Stream Processing with Kafka - Mohammadali Bazyar

What Kafka Actually Is

Kafka is often described as a "distributed message queue" but that undersells it. It's better thought of as a distributed append-only log. Messages get appended; consumers read sequentially. Multiple consumers can read the same log independently. Logs are persistent; old messages stay around for hours, days, or forever depending on configuration.

This simple primitive (durable log, shared by many readers) turns out to be the right foundation for most real-time data infrastructure.

Core Concepts

Topics

A topic is a named log. orders, page_views, payments. Producers write to topics. Consumers read from topics.

Partitions

Each topic is split into one or more partitions. Each partition is an ordered, immutable sequence of messages. Partitions are the unit of parallelism: different partitions can be read in parallel.

Messages within a partition are strictly ordered. Across partitions, no ordering guarantee. So if you need ordering, related messages must go to the same partition (typically by hashing a key like user_id).

Brokers

Kafka servers. A cluster has many brokers. Each partition lives on one broker (the leader) with copies on others (followers) for redundancy.

Consumer Groups

The killer feature. A "consumer group" is a logical consumer with multiple instances. Kafka distributes partitions across instances in the group: each partition goes to exactly one instance.

This means you can horizontally scale a consumer just by adding more instances. Kafka rebalances automatically.
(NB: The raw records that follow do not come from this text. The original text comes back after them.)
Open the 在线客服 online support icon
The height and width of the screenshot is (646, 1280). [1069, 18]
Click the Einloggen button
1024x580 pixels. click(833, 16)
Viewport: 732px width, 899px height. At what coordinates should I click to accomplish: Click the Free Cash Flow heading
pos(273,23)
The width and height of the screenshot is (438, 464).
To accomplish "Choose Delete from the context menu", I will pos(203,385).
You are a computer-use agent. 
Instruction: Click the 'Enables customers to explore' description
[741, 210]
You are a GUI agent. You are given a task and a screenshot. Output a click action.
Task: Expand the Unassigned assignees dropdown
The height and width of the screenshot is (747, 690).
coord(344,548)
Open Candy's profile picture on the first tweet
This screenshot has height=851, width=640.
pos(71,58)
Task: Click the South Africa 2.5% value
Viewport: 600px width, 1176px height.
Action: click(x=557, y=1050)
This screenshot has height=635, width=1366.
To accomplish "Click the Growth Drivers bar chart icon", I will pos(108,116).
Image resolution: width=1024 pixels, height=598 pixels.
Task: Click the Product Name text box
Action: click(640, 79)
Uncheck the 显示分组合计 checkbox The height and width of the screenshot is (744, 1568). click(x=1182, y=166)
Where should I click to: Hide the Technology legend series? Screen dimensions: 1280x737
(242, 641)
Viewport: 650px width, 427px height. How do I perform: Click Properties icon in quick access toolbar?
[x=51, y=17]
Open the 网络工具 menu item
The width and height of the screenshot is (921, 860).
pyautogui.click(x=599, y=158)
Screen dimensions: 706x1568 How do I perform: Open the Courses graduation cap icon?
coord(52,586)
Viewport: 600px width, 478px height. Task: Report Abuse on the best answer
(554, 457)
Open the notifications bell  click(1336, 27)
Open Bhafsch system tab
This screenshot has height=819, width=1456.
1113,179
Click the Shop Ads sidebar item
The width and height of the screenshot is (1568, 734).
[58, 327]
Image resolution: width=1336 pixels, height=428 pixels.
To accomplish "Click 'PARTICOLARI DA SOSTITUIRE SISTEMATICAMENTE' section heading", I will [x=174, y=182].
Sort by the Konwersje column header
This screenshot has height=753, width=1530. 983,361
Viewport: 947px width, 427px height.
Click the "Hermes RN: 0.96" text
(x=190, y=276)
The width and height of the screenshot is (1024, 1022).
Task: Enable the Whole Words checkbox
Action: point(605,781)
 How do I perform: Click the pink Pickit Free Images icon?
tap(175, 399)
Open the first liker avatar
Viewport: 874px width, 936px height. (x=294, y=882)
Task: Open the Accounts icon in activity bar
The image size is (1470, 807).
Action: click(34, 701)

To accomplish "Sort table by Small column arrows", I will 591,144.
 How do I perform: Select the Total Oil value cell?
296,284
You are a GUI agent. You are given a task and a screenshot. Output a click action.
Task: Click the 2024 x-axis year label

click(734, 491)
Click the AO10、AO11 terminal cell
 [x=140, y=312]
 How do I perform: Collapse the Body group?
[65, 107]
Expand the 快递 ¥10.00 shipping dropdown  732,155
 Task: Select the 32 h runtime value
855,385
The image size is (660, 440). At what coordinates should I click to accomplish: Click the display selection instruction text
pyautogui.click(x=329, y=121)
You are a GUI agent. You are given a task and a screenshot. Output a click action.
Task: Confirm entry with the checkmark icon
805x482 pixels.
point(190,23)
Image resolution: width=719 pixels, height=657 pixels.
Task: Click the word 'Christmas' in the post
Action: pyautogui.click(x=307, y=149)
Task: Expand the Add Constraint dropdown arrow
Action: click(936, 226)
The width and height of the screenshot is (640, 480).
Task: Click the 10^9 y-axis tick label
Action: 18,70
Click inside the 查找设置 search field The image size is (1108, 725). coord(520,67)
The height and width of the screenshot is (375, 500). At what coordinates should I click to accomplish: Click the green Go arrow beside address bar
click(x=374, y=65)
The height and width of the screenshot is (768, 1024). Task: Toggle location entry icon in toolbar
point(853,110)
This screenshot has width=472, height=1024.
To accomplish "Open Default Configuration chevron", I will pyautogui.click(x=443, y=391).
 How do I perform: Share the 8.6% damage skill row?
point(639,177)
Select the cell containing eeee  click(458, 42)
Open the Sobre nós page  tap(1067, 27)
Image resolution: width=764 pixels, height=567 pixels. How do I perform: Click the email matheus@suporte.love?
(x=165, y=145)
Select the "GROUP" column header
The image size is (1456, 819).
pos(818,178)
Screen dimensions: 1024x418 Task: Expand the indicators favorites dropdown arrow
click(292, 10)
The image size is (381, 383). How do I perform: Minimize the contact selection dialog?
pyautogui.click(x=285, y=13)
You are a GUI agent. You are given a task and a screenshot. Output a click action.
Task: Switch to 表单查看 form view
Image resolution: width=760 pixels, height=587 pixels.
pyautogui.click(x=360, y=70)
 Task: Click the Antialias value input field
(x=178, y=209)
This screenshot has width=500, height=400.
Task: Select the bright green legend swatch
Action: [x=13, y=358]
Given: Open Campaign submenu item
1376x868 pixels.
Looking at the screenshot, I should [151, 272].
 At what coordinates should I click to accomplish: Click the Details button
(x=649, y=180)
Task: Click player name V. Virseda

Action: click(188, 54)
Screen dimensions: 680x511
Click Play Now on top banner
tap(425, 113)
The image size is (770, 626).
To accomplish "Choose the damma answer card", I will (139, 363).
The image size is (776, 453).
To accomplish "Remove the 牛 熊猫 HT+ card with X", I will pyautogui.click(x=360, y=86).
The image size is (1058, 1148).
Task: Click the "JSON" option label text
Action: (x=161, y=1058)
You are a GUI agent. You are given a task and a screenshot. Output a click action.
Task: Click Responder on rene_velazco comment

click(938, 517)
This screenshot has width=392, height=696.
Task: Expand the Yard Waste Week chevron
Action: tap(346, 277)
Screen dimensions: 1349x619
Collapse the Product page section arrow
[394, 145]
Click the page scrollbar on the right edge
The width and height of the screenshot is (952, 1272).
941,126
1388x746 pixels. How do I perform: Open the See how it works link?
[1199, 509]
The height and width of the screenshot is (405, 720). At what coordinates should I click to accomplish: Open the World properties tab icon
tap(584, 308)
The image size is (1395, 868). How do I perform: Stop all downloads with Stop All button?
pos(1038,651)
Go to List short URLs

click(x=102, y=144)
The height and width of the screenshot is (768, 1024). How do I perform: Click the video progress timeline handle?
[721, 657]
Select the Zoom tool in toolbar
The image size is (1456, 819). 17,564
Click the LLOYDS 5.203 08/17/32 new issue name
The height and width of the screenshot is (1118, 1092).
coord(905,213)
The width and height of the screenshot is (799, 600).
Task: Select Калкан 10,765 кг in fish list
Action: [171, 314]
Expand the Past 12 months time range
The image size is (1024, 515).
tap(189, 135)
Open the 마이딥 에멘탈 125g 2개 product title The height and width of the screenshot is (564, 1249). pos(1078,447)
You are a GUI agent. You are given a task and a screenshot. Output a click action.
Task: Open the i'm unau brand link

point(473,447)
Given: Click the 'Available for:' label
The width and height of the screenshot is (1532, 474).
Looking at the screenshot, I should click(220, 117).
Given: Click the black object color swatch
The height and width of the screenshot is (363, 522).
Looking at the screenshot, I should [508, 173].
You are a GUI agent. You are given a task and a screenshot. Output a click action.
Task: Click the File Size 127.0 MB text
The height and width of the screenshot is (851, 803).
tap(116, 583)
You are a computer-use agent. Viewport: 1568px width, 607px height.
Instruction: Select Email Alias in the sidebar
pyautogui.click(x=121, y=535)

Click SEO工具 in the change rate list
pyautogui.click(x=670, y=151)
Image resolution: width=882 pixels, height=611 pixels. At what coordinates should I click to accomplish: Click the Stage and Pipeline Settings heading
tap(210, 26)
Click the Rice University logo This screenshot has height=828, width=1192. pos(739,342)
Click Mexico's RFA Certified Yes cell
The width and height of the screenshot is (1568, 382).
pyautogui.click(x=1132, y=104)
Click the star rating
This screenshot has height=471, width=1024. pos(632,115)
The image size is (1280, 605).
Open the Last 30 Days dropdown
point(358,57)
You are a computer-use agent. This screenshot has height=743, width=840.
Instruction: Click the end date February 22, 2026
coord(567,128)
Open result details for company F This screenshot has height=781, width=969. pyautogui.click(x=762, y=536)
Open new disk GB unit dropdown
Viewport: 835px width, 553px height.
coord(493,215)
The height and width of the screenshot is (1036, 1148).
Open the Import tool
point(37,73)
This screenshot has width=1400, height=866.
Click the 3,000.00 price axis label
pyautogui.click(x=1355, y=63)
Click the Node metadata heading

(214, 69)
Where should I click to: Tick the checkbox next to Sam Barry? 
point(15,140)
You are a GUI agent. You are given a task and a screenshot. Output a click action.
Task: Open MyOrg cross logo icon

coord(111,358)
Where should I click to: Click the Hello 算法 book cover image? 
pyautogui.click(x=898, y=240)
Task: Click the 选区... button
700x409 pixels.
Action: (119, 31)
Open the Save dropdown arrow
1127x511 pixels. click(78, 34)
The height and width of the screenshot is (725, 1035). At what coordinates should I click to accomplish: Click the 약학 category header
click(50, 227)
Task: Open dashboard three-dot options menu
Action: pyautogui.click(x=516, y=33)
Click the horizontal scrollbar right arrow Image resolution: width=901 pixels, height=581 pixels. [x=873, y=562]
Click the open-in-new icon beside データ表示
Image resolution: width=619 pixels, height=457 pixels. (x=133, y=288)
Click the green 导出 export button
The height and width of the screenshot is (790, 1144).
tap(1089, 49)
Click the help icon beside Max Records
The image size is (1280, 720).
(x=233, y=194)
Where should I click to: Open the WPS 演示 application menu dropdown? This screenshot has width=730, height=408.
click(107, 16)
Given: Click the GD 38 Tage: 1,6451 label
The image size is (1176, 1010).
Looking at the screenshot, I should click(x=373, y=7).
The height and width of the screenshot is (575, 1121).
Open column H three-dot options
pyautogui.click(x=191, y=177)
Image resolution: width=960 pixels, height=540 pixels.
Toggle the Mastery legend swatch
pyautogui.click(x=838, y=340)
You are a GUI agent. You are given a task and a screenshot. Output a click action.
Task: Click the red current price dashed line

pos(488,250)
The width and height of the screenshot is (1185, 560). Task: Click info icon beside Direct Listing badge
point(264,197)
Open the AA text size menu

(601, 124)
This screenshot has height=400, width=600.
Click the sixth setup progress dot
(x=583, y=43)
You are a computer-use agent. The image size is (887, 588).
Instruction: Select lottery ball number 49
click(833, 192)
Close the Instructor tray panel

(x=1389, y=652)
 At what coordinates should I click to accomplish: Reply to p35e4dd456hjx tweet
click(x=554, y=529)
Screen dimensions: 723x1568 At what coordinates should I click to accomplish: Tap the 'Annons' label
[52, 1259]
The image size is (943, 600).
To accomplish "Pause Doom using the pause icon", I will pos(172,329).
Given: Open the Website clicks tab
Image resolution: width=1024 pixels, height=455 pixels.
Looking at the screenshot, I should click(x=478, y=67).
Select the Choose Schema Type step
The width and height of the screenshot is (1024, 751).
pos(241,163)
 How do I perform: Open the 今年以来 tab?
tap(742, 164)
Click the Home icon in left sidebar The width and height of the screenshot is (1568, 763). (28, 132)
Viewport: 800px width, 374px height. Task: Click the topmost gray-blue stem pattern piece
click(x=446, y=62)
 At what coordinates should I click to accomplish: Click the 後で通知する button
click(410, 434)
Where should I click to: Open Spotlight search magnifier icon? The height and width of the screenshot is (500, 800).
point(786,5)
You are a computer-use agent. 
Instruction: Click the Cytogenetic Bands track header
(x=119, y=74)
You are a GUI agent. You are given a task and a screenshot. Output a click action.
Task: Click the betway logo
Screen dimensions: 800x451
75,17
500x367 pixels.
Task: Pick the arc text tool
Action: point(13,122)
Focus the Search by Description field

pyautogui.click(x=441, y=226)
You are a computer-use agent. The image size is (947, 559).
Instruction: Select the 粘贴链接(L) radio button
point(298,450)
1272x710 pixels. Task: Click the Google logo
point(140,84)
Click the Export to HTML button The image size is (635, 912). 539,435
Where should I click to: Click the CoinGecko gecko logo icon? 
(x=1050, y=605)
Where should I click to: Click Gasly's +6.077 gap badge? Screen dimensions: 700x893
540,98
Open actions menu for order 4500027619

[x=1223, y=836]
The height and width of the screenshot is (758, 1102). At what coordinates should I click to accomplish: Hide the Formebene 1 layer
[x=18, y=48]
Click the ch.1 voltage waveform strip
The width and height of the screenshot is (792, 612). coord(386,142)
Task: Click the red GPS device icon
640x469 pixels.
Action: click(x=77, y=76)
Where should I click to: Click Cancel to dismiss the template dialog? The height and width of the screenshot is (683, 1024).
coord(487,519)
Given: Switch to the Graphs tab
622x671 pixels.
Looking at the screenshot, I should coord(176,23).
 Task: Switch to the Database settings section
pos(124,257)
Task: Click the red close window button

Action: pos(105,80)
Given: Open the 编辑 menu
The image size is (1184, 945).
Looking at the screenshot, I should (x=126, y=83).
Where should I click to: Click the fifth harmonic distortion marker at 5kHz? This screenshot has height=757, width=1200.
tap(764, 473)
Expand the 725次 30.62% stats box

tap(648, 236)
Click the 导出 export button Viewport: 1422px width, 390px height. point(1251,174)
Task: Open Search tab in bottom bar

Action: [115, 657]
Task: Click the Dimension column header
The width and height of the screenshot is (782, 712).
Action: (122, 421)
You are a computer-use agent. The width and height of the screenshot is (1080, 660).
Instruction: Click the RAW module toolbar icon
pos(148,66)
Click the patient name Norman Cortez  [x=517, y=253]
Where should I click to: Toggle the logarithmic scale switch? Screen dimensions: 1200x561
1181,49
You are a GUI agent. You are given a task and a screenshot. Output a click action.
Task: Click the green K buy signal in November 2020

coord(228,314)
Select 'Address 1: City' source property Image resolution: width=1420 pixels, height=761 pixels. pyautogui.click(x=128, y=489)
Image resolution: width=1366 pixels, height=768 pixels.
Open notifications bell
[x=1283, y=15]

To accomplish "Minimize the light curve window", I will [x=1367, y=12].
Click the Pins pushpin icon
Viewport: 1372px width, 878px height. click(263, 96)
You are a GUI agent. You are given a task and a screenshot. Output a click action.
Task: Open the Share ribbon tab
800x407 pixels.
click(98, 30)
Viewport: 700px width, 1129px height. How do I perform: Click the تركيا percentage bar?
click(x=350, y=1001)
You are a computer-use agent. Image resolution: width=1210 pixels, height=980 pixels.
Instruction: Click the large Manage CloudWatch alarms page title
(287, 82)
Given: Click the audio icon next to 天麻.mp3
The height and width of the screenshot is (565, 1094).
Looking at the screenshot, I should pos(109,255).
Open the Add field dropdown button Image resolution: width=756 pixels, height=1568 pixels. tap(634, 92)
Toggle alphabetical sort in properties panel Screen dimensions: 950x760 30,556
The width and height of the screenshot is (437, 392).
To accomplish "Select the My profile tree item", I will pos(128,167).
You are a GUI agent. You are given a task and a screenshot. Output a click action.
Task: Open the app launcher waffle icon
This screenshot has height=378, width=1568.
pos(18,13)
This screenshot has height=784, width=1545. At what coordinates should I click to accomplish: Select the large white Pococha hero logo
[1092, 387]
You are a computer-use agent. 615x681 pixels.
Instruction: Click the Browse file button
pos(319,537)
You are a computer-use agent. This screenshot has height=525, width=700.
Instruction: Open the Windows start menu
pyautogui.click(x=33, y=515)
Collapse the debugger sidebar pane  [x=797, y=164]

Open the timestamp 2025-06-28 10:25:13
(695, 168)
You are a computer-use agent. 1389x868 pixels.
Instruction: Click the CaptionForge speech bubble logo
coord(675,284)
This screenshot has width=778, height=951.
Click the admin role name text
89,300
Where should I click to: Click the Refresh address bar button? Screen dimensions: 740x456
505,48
Multiple consumer groups can read the same topic independently. Each group has its own offset (position in the log). The "search index updater" group reads the same orders topic as the "fraud detection" group, but each tracks its own position.

Architecture

Kafka Topology

Producers

App A writes

App B writes

to topics

Cluster

Broker 1
partitions 0,3

Broker 2
partitions 1,4

Broker 3
partitions 2,5

consumed by

Groups

Group X (search index)

Group Y (analytics)

Group Z (fraud)

Stream Processing on Top

Reading messages and processing them is just the start. Stream processing means doing real work: filtering, aggregating, joining, transforming streams in flight.

Common operations:

Filter: drop events that don't match a predicate. Output a new stream.
Map: transform each event (parse, enrich, format).
Aggregate: compute counts, sums, averages over windows of time.
Join: combine two streams or a stream and a table.
Window: group events into time windows (1 minute, 1 hour) for aggregation.

Frameworks

Kafka Streams: a library that runs inside your application. Lightweight. Java/Kotlin. Great for simple to medium workloads.
Apache Flink: the modern heavyweight. Handles complex topologies, exactly-once semantics, very high throughput. Best-in-class windowing.
Apache Spark Structured Streaming: if you're already on Spark for batch, streaming is a small step.
Apache Beam: a unified model. Can run on Flink, Dataflow, or Spark backends.
ksqlDB: SQL queries on Kafka streams. Easy to start.

Exactly-Once Semantics

The hard problem: ensure each message is processed exactly once even with failures. Kafka supports it through transactional writes and idempotent producers.

The pattern: a stream processor reads, processes, and writes results in a single transaction. If anything fails, the whole thing is aborted; nothing is committed. On retry, the message is reprocessed without duplication.

Note: exactly-once is within Kafka's ecosystem. Once you write to an external system (a non-Kafka database, a third-party API), you're back to at-least-once unless that system also supports transactions.

Common Patterns

Event sourcing: the database is a Kafka topic. State is derived by replaying events.
Stream-stream joins: "find users who clicked an ad and then bought within 5 minutes."
Materialized views: a stream of events maintains a continuously-updated key-value store. Reads hit the store, not the stream.
CDC sink: Kafka topics fed by Change Data Capture; downstream systems consume database changes as events.

Operational Concerns

Retention: how long messages live. From hours to forever. Storage cost vs replay capability.
Compaction: alternative to retention. Keep the latest message per key, drop older ones. Useful for "current state" topics.
Partition count: hard to change later. Pick generously upfront based on expected parallelism.
Schema evolution: producers and consumers must agree on message format. Use a schema registry (Confluent's, AWS Glue Schema Registry).

The One Thing to Remember

Kafka is the durable, distributed log that decouples producers from consumers. Stream processing turns that log into a continuously-running computation. Together they enable nearly all modern real-time data architectures: analytics, fraud detection, recommendation freshness, microservice integration. Most companies that scale eventually run a Kafka cluster, even if they didn't plan to.